Damit die Metalle nicht bald zum sprichwörtlichen alten Eisen gehören, steht aber auch hier die Entwicklung nicht still. „Hoch- und höchstfeste Stähle sind die Wachstumsmärkte der Zukunft“, sagt Automotive-Experte Christian Kleinhans, Partner der Unternehmensberatung Berylls. „Bis 2025 entfallen darauf mehr als zwei Drittel des Marktwachstums im Karosserieleichtbau. Warmumformung und neue Stahlgüten schaffen hier zusätzliche Leichtbaupotenziale, und das mit vergleichsweise hoher Wirtschaftlichkeit.“
Jeder Hersteller sieht diese Potenziale aber anders und setzt deshalb unterschiedliche Schwerpunkte in der Entwicklung des Leichtbaus. „Daimler ist mit der neuen S- und C-Klasse beim Multi-Material-Design sicherlich führend. BMW hat mit i3 und i8 bei Karbonfaser in größeren Fahrzeugstückzahlen richtig vorgelegt“, sagt Kleinhans. „Volkswagen treibt massiv den intelligenten Stahlleichtbau voran, während Audi weiterhin über die meiste Expertise bei Aluminium verfügt.“
Dass die VW-Premium-Tochter Audi auf Alu und die Kernmarke Volkswagen mehr auf Stahl setzt, hat einen einfachen Grund: Bei höherwertigen Autos kann Audi die Preise für Aluminium bei den Kunden durchsetzen. In den preissensiblen Segmenten ist der Kostendruck aber zu hoch.
Serieneinsatz in drei Jahren möglich
Hier bieten Verbundbleche neue Möglichkeiten. Sie sind deutlich günstiger, wiegen aber ebenfalls erheblich weniger. Sie werden aus zwei zwischen 0,2 und 0,3 Millimeter dünnen Stahlblechen und einer zwischen ihnen verpressten Kunststoffverbindung mit 0,3 bis 1 Millimeter Stärke geformt.

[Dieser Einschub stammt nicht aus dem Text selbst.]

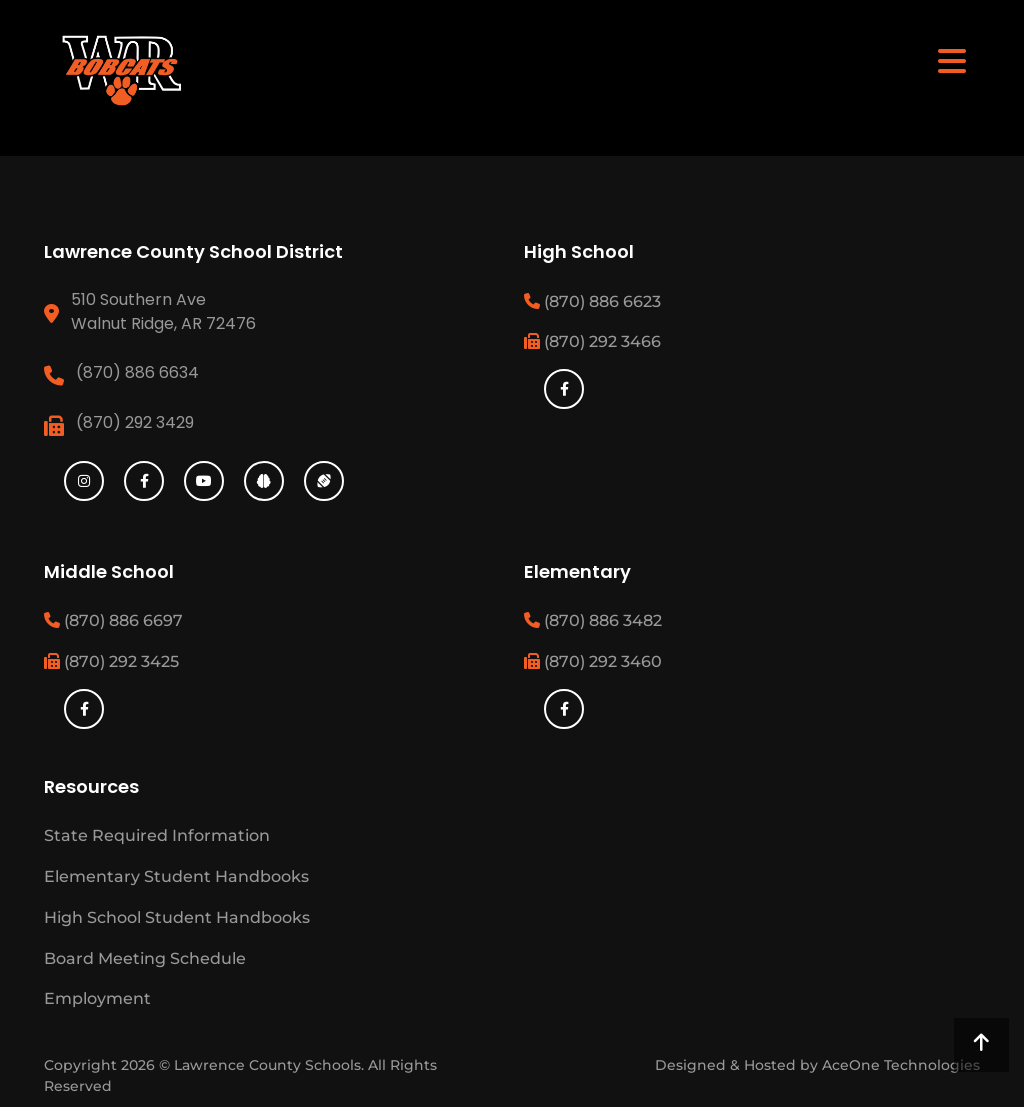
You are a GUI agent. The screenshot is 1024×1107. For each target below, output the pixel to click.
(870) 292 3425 (111, 661)
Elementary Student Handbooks (176, 876)
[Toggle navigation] (952, 60)
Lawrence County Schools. (271, 1065)
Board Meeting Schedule (145, 958)
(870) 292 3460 (593, 661)
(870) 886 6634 (137, 372)
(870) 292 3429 (135, 422)
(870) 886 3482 (593, 620)
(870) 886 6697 (113, 620)
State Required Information (157, 835)
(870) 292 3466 (592, 341)
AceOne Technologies (901, 1065)
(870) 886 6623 (592, 301)
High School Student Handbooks (177, 917)
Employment (97, 998)
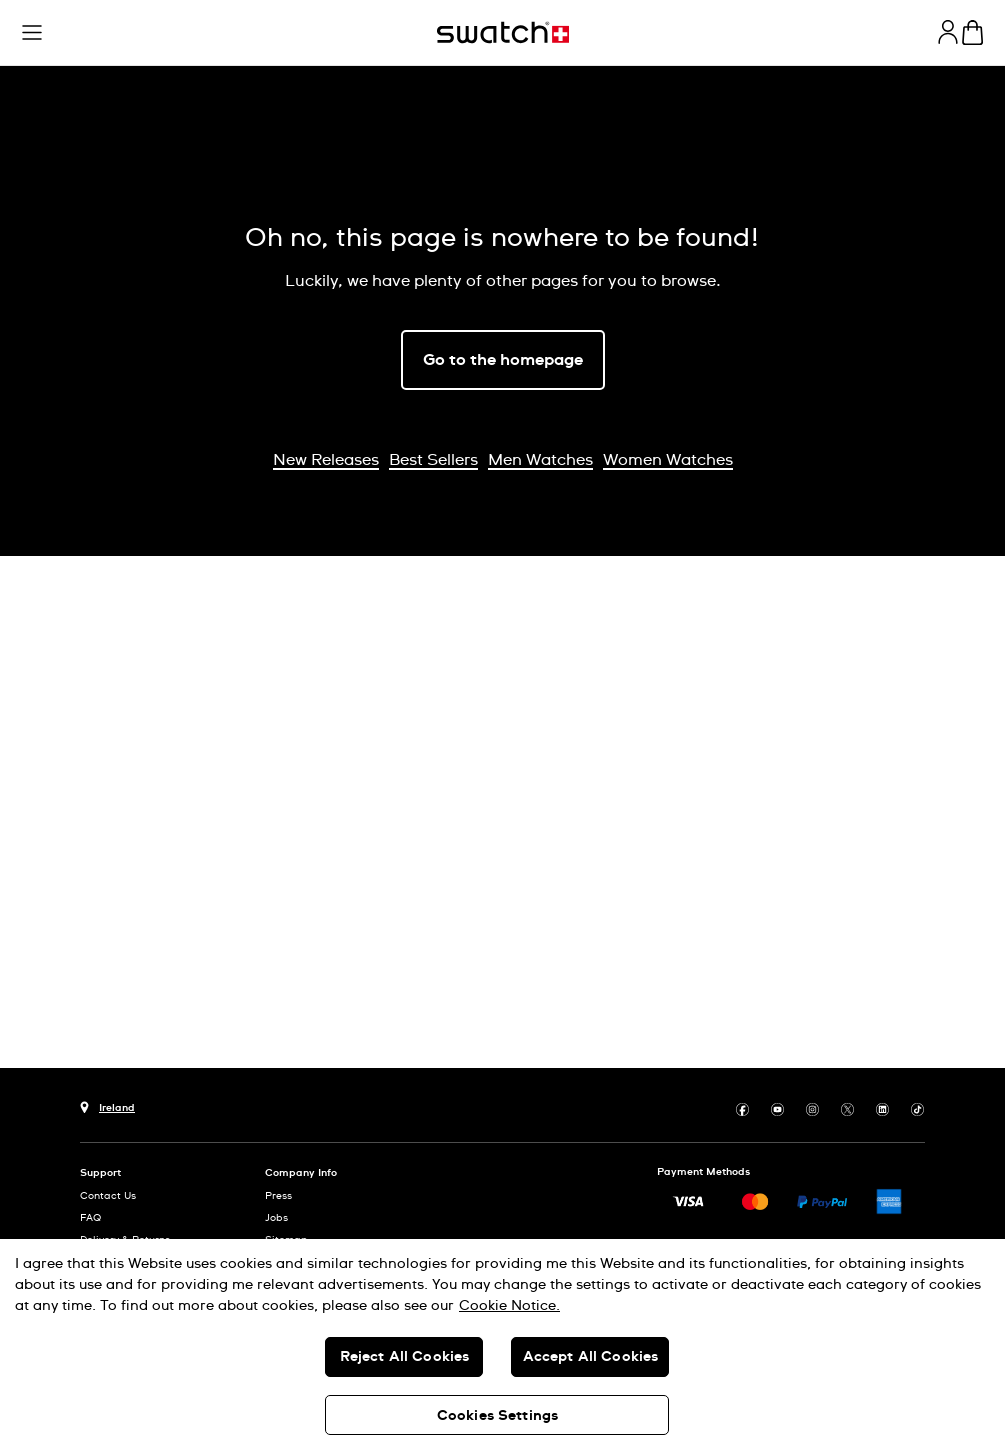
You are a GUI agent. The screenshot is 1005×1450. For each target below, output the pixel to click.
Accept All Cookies (591, 1357)
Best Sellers (433, 460)
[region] (502, 1344)
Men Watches (540, 460)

ThyssenKrupp hat unter dem Produktnamen LiteCor ein solches Leichtblech entwickelt, das bereits im VW Polo R WRC zum Einsatz kommt. Die Motorhaube des Renn-Polos, mit dem Volkswagen in den vergangenen beiden Jahren die Rallye-WM gewonnen hat, wiegt noch 4,5 Kilogramm – rund zwei Kilo weniger als das Serienbauteil.
Bis sich die Verbundbleche auch bei Serienautos durchsetzen, dürfte es noch ein paar Jahre dauern. „Aus aktueller Sicht können größere Mengen für den Serieneinsatz ab 2018 bereitgestellt werden“, sagt Oliver Hoffmann, Leiter Anwendungstechnik bei ThyssenKrupp Steel Europe. „Hierbei wird sich das Spektrum auch auf Innenteile ausweiten mit einem erweiterten Abmessungsspektrum.“ Hoffmann erwartet, dass das neue Material zunächst über diverse Kleinteile dann über Innenteile den Weg zur Außenhaut findet.
Bei Bauteilen wie der Polo-Motorhaube kann die Gewichtsersparnis gegenüber konventionellen Stahlblechen über 30 Prozent betragen – das macht ungefähr 1,5 Kilo pro Quadratmeter aus. „Noch höheres Potenzial sehen wir bei einer LiteCor-Variante, die bei Strukturteilen zum Einsatz kommen wird“, sagt Hoffmann.
Doch um von der Industrie angenommen zu werden, ist es mit einer reinen Gewichtsersparnis nicht getan. An Autotüren ist zum Beispiel kaum ein Stück Blech gerade, geschwungene Formen und scharfe Designkanten prägen das moderne Design – und in diese anspruchsvollen Formen muss das Material erst einmal gebracht werden.
„Unser Ziel ist es, dass Kunden weitestgehend die heute schon zum Einsatz gebrachten Umform- und Fügetechniken nutzen können“, sagt Hoffmann. So können die Verbundbleche mit ihrer Stahl-Außenhaut verklebt oder mit einem modifizierten Punktschweißen mit anderen Bauteilen verbunden werden.